Enterprises that conduct any part of their business online should be prepared to bear full responsibility for the consequences of data breaches. At present, that responsibility is typically limited to a financial burden, whereas the true consequences of modern breaches are more far reaching than that implies. The loss of what is known as “unique” or “static” personal data, that which is truly personal (such as DOB or SSN), is far more serious than the loss of “transient” personal data (such as pass codes, security questions, and credit card numbers) that is more easily changed following a security event or that is readily discernible in the public domain.
While end users themselves must bear some measure of responsibility for personal information they voluntarily place into the public domain (such as DOB, place of birth, or home address on their Facebook page), the requirement by some online web sites to enter unique personal data is something they cannot, at this point, easily avoid. […]

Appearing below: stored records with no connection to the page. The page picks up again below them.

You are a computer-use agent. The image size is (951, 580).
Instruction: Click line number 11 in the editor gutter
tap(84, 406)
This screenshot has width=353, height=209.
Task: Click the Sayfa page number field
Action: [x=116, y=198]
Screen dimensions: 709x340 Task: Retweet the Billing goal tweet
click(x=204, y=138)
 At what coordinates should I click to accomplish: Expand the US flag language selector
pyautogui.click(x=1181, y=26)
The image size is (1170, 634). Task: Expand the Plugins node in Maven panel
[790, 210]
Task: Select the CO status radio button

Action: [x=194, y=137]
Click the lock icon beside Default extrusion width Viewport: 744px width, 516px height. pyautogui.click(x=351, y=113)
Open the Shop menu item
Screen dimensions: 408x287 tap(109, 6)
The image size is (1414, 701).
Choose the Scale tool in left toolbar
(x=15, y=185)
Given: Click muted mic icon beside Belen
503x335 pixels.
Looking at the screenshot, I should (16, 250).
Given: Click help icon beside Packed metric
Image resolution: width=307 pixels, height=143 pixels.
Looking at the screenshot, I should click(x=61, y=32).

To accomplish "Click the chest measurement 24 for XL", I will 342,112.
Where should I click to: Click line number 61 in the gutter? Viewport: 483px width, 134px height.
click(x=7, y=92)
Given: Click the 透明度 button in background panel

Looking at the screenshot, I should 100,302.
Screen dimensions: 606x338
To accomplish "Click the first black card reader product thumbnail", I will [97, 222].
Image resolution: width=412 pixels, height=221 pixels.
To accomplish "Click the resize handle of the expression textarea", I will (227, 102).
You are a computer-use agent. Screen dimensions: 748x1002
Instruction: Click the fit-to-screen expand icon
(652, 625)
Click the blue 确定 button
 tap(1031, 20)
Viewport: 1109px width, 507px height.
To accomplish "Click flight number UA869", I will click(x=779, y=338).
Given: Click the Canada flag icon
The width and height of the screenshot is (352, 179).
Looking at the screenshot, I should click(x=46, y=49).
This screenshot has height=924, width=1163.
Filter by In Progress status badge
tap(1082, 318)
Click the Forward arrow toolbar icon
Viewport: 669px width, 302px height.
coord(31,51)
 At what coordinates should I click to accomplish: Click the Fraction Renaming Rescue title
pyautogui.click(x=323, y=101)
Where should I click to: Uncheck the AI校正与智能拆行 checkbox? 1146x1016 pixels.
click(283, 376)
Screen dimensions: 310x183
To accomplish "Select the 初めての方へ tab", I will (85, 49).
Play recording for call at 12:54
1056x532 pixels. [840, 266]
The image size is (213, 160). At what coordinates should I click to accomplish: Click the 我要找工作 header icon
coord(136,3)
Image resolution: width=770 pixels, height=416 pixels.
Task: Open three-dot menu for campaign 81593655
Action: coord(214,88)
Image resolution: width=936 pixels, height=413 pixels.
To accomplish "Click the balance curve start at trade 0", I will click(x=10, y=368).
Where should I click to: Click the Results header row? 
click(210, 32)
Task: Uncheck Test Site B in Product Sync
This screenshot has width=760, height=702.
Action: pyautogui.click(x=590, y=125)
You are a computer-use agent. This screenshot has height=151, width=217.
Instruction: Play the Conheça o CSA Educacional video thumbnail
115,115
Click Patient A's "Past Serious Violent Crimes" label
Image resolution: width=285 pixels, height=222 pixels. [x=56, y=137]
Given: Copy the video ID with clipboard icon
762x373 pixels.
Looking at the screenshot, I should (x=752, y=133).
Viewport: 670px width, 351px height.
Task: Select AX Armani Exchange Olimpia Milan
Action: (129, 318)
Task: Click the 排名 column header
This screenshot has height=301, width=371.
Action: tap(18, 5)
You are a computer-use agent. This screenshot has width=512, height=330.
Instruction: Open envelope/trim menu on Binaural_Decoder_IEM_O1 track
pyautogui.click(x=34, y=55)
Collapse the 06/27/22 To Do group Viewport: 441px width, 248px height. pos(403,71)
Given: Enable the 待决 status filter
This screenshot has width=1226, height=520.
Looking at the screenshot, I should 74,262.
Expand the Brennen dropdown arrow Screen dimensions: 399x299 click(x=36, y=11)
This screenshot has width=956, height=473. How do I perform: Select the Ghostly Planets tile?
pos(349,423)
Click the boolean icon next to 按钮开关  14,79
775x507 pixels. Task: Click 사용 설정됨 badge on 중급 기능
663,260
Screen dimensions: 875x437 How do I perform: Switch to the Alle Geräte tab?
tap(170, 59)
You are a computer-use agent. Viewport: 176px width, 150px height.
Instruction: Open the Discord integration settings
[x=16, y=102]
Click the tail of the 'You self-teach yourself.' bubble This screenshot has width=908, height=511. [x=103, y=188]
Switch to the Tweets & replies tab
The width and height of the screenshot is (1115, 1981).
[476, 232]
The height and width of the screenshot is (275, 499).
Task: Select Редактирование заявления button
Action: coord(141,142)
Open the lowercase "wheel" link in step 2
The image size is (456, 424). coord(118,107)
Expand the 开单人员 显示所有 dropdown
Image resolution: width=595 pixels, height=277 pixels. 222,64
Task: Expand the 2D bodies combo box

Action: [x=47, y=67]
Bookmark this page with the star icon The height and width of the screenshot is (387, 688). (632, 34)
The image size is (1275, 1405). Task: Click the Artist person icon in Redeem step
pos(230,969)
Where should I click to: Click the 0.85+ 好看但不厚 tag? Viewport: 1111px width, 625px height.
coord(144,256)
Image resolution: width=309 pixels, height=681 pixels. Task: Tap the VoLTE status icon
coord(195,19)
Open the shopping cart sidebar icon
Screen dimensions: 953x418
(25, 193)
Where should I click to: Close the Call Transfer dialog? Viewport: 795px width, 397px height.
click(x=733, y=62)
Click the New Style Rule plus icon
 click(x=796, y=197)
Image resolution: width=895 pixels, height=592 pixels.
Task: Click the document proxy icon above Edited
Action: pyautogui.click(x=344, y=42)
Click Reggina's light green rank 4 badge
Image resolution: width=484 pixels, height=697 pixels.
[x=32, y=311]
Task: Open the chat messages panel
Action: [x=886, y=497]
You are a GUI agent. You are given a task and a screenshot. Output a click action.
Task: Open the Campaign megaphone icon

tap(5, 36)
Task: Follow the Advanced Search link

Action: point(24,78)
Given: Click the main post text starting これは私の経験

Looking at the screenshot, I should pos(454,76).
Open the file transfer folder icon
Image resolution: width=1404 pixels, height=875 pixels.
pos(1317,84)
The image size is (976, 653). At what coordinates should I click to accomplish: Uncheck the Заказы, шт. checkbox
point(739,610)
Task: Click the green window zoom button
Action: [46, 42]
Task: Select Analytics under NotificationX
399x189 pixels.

The continued loss of unique data, which should never be used for simple authentication purposes, threatens to erode confidence in the ecommerce system. As the realization dawns that not only are users not adequately protected by corporate security systems, but they are also at increasing risk of serious identity theft, there is the potential for backlash. Ecommerce enterprises that recognize the need to minimize the amount of truly unique personal data being held, and that work to improve the methods by which they authenticate users, could be in a position of advantage. Regardless, it is inevitable that enterprises wishing to continue to do business online will eventually be forced to change the way they enroll users to their services and subsequently authenticate them.